• **Exercise requirements**
Could you return the data below verbatim, line for line, with nothing added, dropped, or changed?

• **Dataset records**

____________________

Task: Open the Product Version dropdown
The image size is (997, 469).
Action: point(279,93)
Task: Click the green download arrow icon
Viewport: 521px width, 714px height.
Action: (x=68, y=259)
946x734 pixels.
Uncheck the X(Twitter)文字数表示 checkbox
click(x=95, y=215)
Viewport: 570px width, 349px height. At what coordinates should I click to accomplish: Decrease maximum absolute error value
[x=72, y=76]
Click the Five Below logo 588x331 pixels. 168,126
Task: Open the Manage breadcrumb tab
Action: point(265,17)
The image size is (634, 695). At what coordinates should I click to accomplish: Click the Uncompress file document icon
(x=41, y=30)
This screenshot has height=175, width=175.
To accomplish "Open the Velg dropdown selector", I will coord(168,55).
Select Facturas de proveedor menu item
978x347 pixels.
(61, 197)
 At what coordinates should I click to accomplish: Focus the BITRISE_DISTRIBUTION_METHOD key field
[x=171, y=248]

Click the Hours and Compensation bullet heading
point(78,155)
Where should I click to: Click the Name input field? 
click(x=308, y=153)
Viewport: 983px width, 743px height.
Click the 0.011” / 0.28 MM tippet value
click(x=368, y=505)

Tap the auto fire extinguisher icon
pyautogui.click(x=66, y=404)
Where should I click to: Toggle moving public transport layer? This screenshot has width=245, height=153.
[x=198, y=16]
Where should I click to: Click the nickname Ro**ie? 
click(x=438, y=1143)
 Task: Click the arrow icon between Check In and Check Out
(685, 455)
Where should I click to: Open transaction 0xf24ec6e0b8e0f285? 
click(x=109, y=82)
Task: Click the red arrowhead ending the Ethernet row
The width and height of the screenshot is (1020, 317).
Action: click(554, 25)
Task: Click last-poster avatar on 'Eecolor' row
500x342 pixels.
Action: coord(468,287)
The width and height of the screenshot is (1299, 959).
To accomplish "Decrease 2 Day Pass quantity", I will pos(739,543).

____________________

• **Solution for this problem**
Task: Open the Product Version dropdown
The image size is (997, 469).
Action: point(279,93)
Task: Click the green download arrow icon
Viewport: 521px width, 714px height.
Action: (x=68, y=259)
946x734 pixels.
Uncheck the X(Twitter)文字数表示 checkbox
click(x=95, y=215)
Viewport: 570px width, 349px height. At what coordinates should I click to accomplish: Decrease maximum absolute error value
[x=72, y=76]
Click the Five Below logo 588x331 pixels. 168,126
Task: Open the Manage breadcrumb tab
Action: point(265,17)
The image size is (634, 695). At what coordinates should I click to accomplish: Click the Uncompress file document icon
(x=41, y=30)
This screenshot has height=175, width=175.
To accomplish "Open the Velg dropdown selector", I will coord(168,55).
Select Facturas de proveedor menu item
978x347 pixels.
(61, 197)
 At what coordinates should I click to accomplish: Focus the BITRISE_DISTRIBUTION_METHOD key field
[x=171, y=248]

Click the Hours and Compensation bullet heading
point(78,155)
Where should I click to: Click the Name input field? 
click(x=308, y=153)
Viewport: 983px width, 743px height.
Click the 0.011” / 0.28 MM tippet value
click(x=368, y=505)

Tap the auto fire extinguisher icon
pyautogui.click(x=66, y=404)
Where should I click to: Toggle moving public transport layer? This screenshot has width=245, height=153.
[x=198, y=16]
Where should I click to: Click the nickname Ro**ie? 
click(x=438, y=1143)
 Task: Click the arrow icon between Check In and Check Out
(685, 455)
Where should I click to: Open transaction 0xf24ec6e0b8e0f285? 
click(x=109, y=82)
Task: Click the red arrowhead ending the Ethernet row
The width and height of the screenshot is (1020, 317).
Action: click(554, 25)
Task: Click last-poster avatar on 'Eecolor' row
500x342 pixels.
Action: coord(468,287)
The width and height of the screenshot is (1299, 959).
To accomplish "Decrease 2 Day Pass quantity", I will pos(739,543).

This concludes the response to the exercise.